→ The problem
Within the listing below, how many lines hold "Enable"? Reply with that number and no other text.

→ Exercise data
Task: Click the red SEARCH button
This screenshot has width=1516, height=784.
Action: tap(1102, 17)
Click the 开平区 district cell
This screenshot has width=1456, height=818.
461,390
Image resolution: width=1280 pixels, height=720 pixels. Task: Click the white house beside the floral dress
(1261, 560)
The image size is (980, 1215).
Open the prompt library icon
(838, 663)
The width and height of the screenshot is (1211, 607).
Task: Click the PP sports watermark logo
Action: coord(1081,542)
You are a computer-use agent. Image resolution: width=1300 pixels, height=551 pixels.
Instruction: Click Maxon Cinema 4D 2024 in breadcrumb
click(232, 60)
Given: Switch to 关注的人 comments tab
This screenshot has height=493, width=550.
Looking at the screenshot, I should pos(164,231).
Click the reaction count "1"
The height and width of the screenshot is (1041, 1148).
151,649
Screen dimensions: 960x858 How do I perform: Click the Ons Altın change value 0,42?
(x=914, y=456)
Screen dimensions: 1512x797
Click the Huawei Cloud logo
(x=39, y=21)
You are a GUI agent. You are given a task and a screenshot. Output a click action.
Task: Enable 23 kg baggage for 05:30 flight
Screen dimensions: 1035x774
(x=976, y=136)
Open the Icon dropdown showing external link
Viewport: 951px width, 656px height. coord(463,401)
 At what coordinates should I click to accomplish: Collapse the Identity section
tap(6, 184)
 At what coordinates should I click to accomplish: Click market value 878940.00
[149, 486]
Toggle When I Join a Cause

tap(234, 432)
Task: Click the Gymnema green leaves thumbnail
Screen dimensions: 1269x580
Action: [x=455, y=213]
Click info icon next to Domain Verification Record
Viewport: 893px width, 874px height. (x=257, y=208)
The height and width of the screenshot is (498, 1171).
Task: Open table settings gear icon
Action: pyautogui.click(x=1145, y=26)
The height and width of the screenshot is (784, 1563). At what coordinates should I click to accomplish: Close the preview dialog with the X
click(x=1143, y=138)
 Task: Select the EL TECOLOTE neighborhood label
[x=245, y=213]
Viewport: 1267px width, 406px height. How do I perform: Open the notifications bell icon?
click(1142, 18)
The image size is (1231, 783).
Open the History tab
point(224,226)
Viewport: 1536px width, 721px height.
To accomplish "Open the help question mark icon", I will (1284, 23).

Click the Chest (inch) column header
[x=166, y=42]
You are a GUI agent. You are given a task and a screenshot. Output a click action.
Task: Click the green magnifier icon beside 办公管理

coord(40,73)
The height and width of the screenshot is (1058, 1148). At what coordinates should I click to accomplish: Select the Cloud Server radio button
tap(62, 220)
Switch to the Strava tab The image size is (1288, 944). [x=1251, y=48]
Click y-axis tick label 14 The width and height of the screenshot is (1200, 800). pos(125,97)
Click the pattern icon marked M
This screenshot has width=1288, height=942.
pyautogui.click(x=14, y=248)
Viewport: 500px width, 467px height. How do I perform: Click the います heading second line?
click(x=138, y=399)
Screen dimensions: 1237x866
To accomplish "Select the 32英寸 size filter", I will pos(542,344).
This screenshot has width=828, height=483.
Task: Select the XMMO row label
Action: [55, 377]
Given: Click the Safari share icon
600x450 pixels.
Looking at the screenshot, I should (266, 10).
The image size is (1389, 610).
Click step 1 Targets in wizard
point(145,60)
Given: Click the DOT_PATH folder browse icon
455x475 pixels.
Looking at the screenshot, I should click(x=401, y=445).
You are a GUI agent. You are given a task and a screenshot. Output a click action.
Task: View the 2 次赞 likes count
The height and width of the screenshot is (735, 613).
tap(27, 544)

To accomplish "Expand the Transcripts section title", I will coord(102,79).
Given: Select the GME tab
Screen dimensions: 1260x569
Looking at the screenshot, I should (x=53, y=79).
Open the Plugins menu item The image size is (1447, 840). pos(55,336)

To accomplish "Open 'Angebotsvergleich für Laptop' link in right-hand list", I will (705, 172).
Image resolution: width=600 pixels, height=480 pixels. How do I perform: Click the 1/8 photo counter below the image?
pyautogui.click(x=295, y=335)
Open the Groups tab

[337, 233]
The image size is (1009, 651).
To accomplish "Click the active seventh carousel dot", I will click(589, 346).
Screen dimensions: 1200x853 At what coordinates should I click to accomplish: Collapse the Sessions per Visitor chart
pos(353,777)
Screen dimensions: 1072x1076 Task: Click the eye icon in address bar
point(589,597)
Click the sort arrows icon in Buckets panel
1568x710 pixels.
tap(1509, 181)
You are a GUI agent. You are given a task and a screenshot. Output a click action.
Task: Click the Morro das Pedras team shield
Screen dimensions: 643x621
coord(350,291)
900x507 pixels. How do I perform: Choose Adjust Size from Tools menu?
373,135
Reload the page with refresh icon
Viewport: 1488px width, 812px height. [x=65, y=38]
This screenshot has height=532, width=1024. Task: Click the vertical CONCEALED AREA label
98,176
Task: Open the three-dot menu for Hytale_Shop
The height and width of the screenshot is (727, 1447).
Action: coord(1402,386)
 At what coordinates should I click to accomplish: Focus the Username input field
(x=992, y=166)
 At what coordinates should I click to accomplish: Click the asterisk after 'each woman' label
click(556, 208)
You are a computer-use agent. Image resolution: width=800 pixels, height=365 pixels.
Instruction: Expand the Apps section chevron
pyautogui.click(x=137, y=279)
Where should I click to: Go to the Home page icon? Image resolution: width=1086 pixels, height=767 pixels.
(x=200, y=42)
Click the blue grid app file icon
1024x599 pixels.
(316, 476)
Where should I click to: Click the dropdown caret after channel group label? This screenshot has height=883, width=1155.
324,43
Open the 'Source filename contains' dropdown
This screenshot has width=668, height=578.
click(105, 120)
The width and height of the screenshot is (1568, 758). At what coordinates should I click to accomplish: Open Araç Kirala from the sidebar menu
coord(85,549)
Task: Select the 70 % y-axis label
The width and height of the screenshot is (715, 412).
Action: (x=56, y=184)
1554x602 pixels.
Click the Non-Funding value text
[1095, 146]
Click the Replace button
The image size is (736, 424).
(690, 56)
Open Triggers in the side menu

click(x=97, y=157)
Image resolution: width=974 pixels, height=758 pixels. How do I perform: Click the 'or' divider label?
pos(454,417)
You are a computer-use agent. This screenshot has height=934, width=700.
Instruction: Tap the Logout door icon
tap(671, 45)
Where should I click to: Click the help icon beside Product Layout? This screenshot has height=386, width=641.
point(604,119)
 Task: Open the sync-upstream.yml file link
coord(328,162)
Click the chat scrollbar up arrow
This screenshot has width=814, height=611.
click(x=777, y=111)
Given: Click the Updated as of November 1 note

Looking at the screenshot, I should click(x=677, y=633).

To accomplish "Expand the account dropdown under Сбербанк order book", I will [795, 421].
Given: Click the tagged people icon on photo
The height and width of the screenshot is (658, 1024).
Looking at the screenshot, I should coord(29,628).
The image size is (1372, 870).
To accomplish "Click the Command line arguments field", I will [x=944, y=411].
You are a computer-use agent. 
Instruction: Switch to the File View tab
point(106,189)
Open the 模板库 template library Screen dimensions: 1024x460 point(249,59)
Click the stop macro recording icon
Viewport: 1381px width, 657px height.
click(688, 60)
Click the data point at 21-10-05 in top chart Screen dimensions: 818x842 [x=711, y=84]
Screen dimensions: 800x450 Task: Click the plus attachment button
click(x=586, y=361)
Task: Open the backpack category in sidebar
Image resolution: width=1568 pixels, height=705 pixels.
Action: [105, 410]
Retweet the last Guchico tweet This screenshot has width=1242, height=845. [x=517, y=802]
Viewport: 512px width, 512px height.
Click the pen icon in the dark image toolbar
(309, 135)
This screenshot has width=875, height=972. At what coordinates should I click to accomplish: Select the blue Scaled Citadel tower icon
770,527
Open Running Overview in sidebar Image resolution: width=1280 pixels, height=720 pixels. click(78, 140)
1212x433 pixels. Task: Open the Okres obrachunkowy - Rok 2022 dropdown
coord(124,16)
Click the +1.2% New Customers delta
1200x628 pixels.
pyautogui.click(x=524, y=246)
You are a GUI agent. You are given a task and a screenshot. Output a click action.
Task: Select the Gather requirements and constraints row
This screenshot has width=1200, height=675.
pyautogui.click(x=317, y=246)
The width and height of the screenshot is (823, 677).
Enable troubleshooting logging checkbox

→ Answer section
2